● What you should do
From the line that contains "Image resolution: width=1568" through the end of the records below, write out each line exactly as it appears, but not the pictures.

● Data to process
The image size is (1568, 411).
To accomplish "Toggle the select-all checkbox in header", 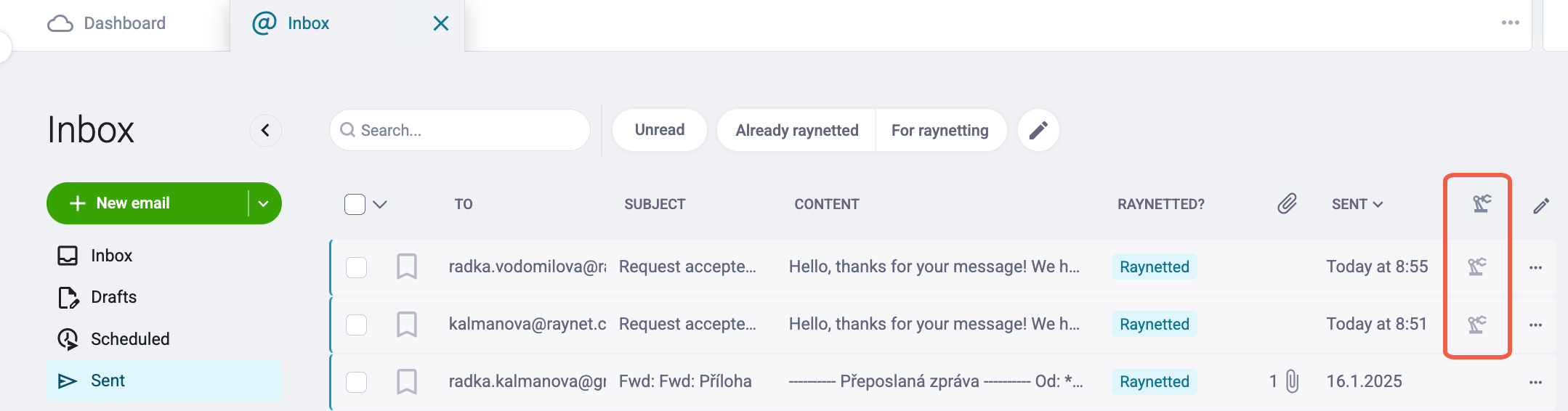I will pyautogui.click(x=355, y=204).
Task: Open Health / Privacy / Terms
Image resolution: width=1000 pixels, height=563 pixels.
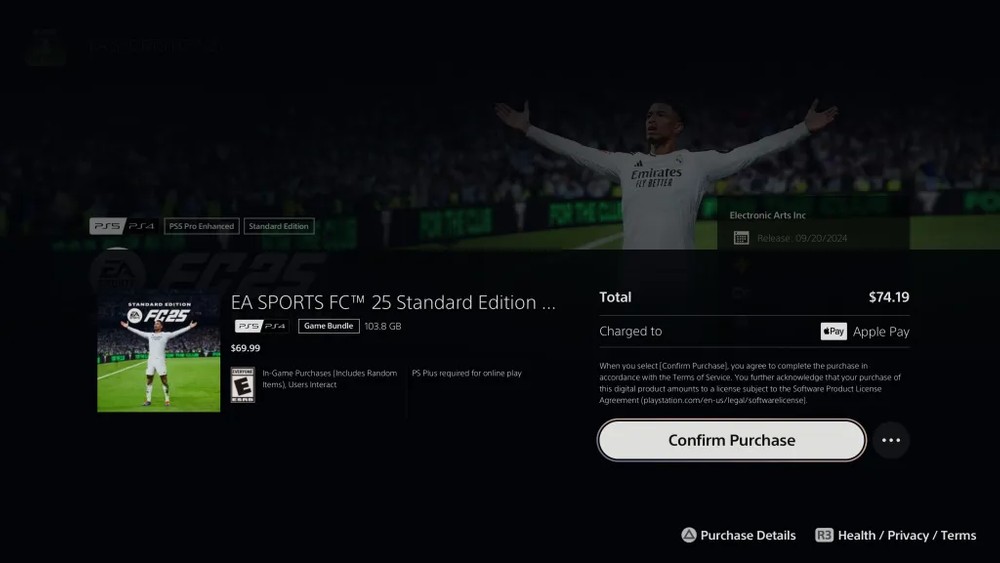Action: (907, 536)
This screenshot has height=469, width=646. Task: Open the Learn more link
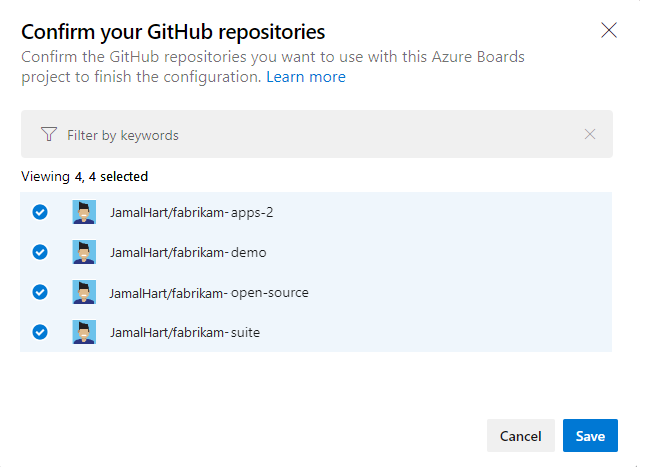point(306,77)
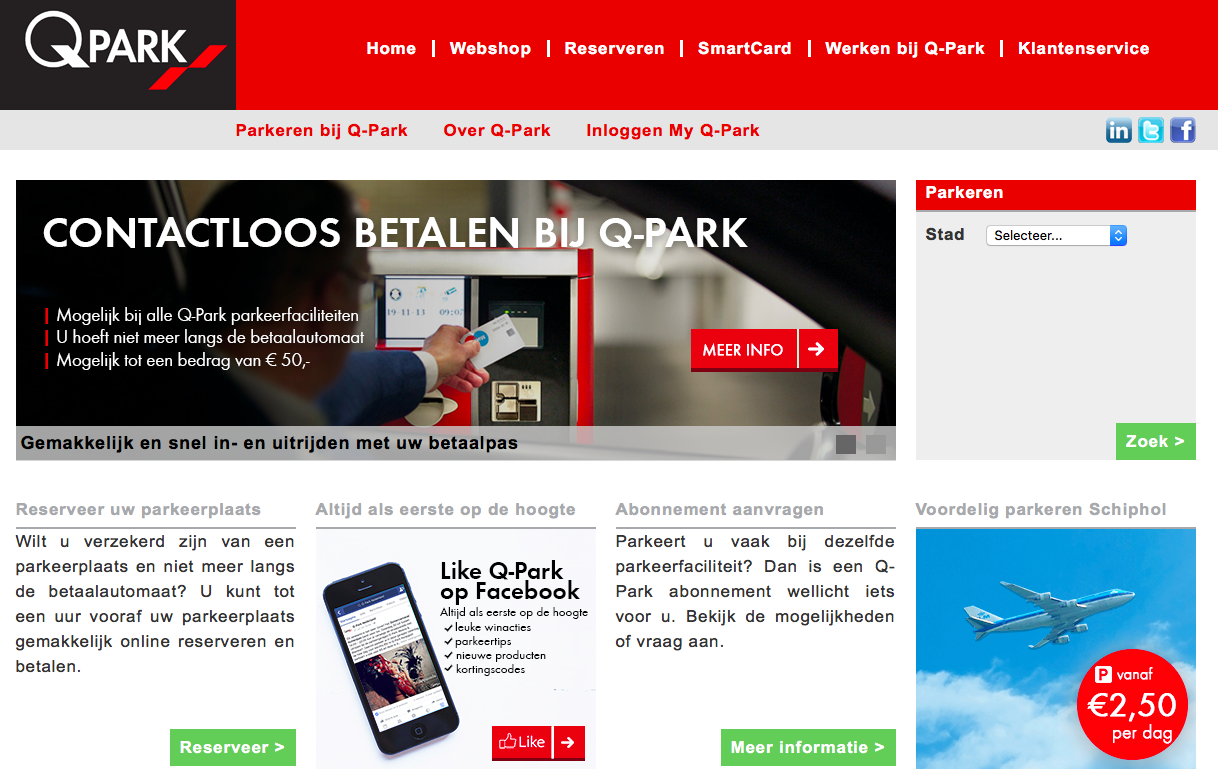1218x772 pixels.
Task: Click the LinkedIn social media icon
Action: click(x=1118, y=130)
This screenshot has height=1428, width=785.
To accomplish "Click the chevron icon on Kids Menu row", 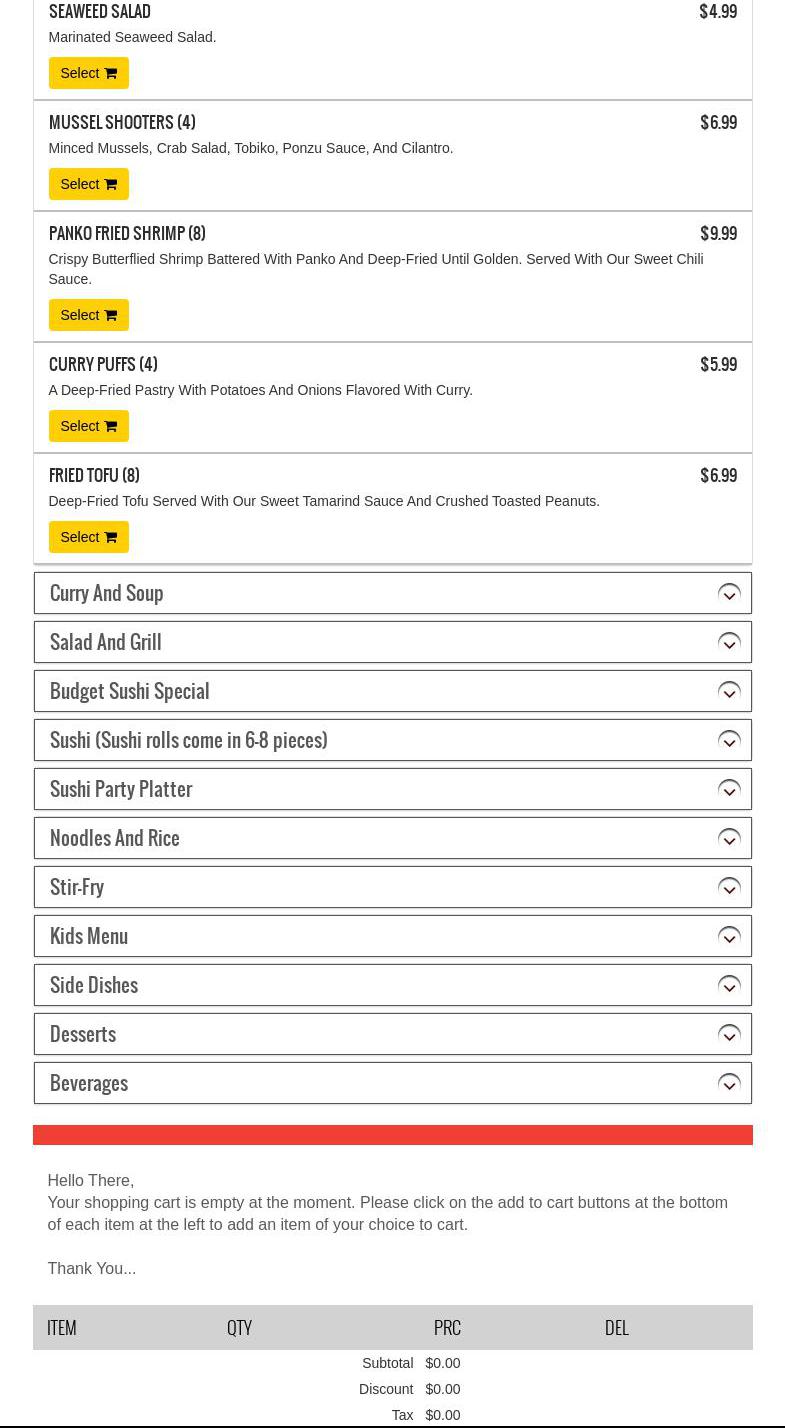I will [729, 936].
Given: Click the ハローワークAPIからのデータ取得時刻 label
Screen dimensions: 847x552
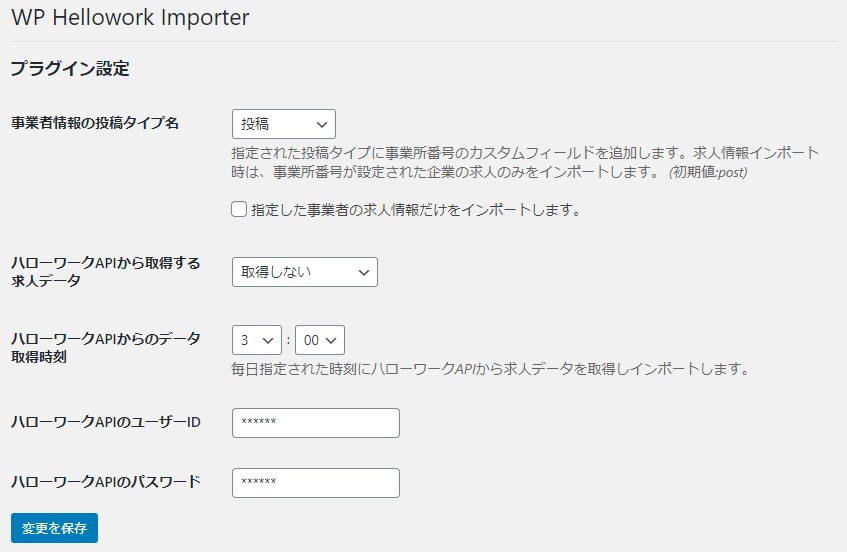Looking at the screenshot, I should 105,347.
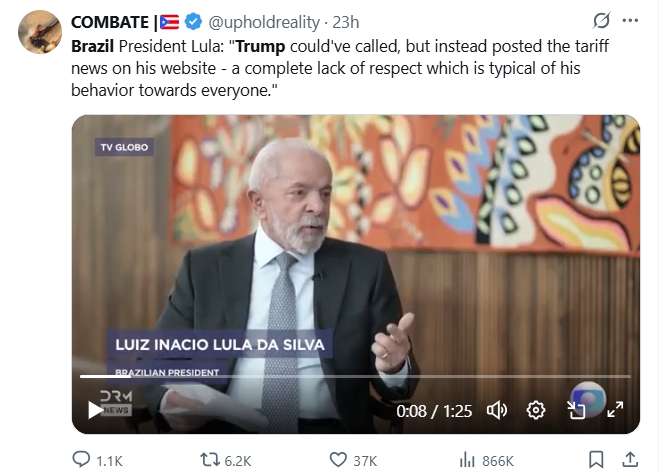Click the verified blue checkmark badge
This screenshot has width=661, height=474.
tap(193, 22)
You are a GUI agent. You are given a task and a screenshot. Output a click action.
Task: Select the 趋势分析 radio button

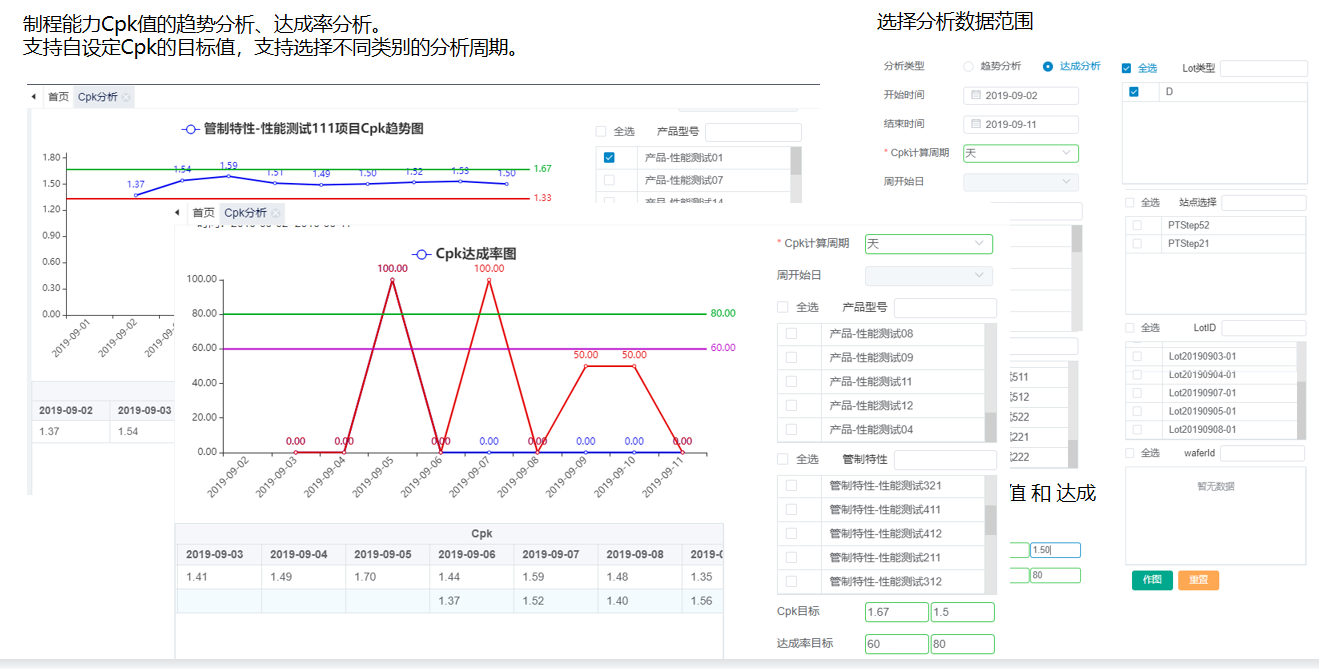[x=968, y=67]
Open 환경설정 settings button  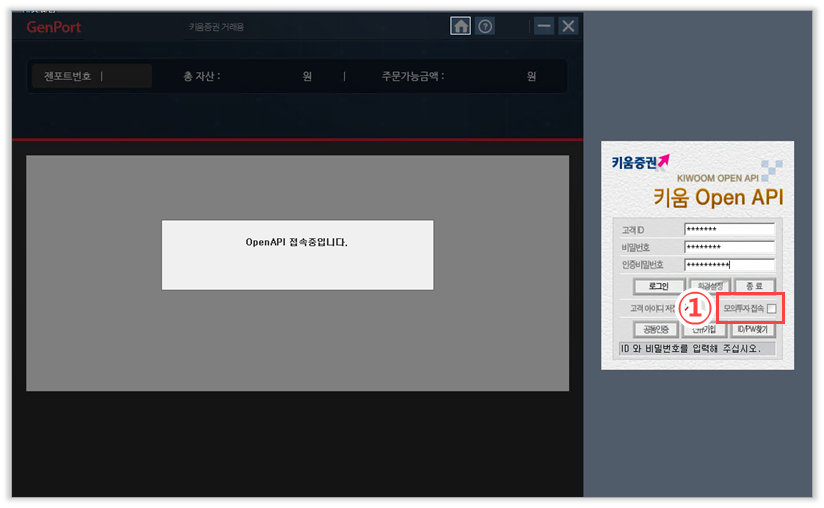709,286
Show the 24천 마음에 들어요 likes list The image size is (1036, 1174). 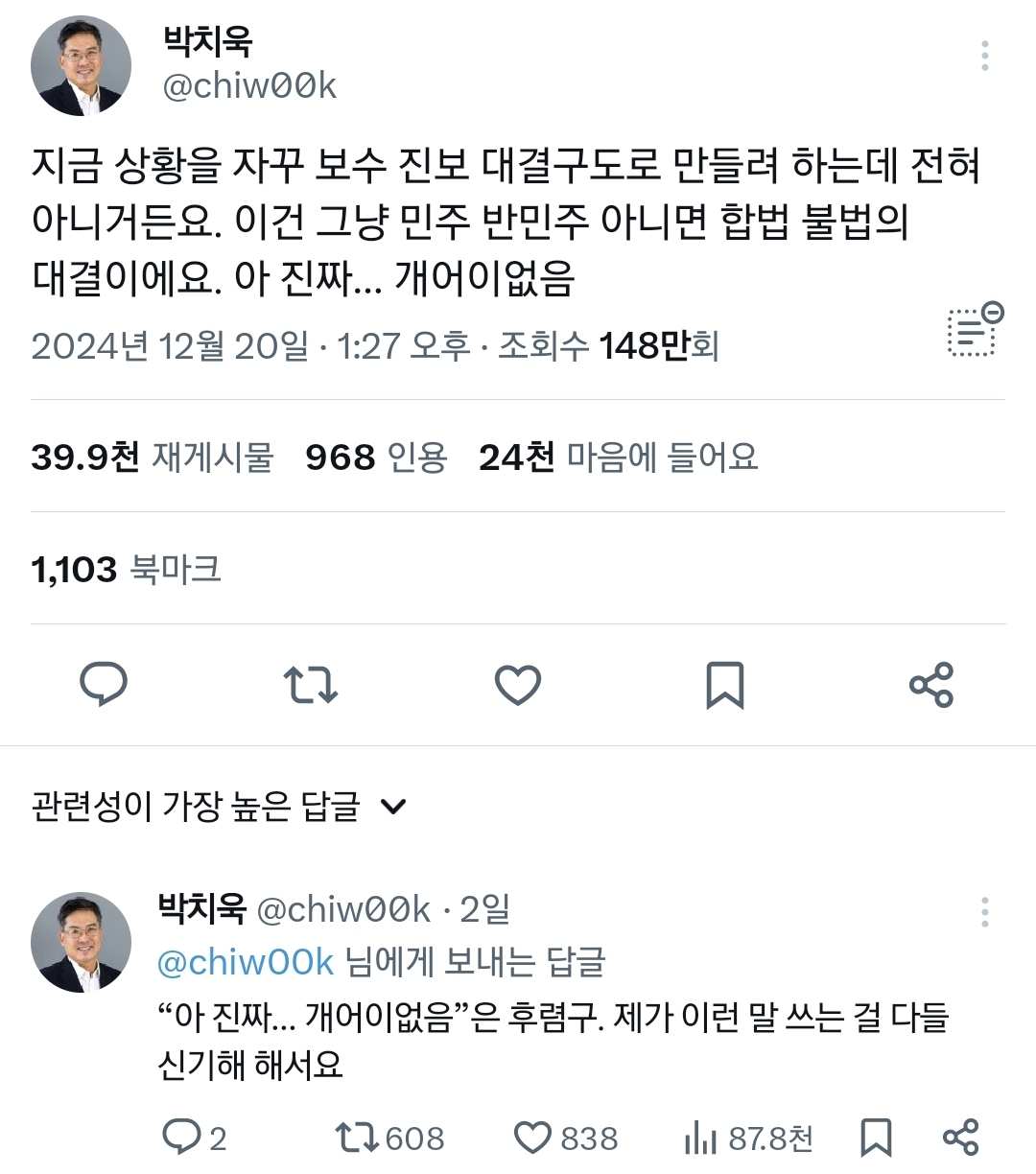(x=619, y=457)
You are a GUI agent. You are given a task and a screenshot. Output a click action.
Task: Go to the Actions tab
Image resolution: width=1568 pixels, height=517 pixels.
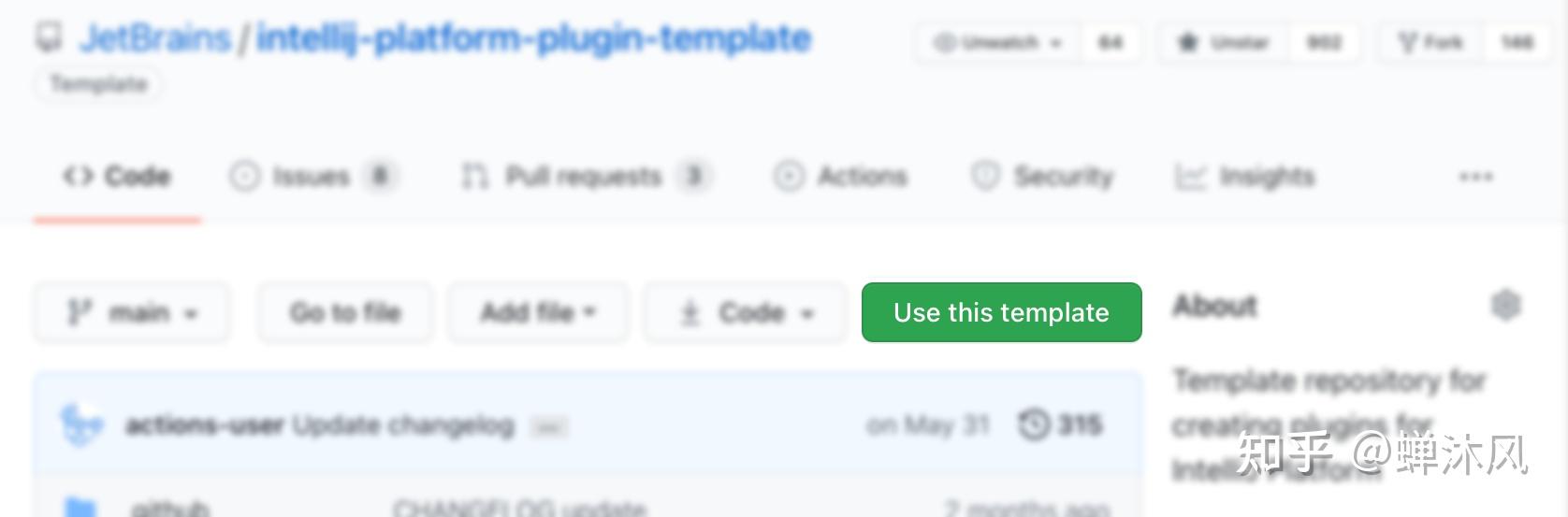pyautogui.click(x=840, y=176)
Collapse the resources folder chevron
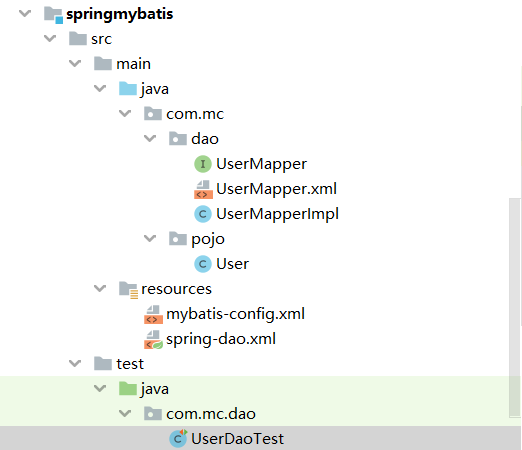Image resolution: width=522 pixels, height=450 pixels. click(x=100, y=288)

● Answer section
Image resolution: width=1568 pixels, height=517 pixels.
pyautogui.click(x=840, y=176)
Collapse the resources folder chevron
Image resolution: width=522 pixels, height=450 pixels. click(x=100, y=288)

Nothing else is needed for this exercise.